Talvez o segredo para a vitalidade do nogueirense é a fé que ele tem em Deus. Todos os dias, rigorosamente, assiste pela televisão a transmissão da missa. Antes de se levantar também faz questão de rezar o rosário. “Deus é grande. Sem Ele não somos nada”, alega.

Antes de finalizar a entrevista partimos para uma pergunta que é mais difícil de perguntar do que de responder: O senhor esperava viver mais do que cem anos? – perguntamos. A resposta vem com um sorriso discreto: “Minha vida passou rápido. Deveria ter aproveitado mais. Não me arrependo de nada do que fiz, pois tenho a consciência de que nunca fiz mal para ninguém”, confessa. O aposentado completa: “Quase todo mundo que eu conhecia já morreu. Metade do cemitério é de pessoas que conviveram comigo. Mas eu não penso em morte. Minha vida está nas mãos de Deus. O tempo que Ele me der eu estarei satisfeito. Tem muita gente por aí que mal tem cinquenta anos e acha que a vida está acabando”, conta o senhor Berni.

Finalizamos a entrevista dando quase duas horas de conversa. Antes de sairmos recebemos um convite inesperado de Berni: “Vamos até a minha casa?”. Nossa equipe estava composta por três profissionais (entrevistador, fotógrafo e produtora) todos fizeram questão de aceitar o convite do entrevistado.

Saímos da casa do sobrinho de Berni, atravessamos a rua e adentramos a residência do aposentado. Encontramos uma casa grande, espaçosa, com tudo no devido lugar. Perguntamos a ele o que a vida lhe ensinou. A resposta, pausada e calma, traz uma grande lição: “Aprendi que a família é a coisa mais importante que um homem pode construir na vida”. Hoje, embora tenha uma boa casa no centro da cidade, mora com o sobrinho. “Minha casa é bonita e grande, mas isso não adianta mais nada”, afirma.

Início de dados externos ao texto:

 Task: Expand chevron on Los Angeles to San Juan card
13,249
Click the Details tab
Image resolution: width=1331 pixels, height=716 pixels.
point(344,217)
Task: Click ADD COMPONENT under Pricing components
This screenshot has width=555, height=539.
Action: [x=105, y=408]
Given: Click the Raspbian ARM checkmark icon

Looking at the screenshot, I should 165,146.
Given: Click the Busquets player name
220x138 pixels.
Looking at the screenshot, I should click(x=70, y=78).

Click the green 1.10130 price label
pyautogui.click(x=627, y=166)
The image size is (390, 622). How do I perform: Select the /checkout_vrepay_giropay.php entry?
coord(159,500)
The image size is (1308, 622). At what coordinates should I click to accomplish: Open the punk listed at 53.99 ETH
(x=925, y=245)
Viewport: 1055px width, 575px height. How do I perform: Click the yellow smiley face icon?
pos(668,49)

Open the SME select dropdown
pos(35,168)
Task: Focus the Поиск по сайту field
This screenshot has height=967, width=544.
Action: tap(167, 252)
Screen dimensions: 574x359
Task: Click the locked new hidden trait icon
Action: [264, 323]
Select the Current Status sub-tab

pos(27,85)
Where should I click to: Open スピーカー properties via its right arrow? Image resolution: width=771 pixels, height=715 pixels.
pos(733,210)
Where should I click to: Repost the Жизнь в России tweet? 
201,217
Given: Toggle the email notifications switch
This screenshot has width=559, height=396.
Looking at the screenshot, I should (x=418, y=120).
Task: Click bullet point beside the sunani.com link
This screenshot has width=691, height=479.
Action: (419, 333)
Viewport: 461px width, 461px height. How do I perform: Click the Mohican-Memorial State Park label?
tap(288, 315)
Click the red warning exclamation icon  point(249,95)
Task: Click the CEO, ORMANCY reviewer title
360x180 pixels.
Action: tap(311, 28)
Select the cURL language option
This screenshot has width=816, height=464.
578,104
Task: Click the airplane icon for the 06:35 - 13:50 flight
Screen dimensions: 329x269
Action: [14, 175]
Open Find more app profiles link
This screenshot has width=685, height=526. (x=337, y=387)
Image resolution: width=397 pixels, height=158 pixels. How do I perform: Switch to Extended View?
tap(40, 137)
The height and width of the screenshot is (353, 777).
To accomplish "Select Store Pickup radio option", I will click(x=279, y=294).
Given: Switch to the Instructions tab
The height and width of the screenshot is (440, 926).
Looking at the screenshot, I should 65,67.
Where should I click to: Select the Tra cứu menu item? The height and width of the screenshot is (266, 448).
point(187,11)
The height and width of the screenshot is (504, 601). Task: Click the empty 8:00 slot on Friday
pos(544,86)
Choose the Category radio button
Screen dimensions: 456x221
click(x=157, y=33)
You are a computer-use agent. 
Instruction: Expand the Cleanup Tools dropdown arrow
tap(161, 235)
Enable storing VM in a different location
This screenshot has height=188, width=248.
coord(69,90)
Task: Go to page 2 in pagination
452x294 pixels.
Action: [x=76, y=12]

Ficamos alguns minutos e nos despedimos do centenário. Antes de sairmos pelo portão, uma última frase do senhor Berni acompanhada de um sorriso: “Gostei de conversar com vocês. Voltem outras vezes”, finalizou.

E mais uma vez voltamos a pergunta inicial deste texto: o que determina uma boa vida? Dinheiro, fama, saúde ou família? O que é preciso para ter felicidade? O senhor Berni respondeu a essas perguntas melhor do que qualquer outra pessoa. Sábio ele.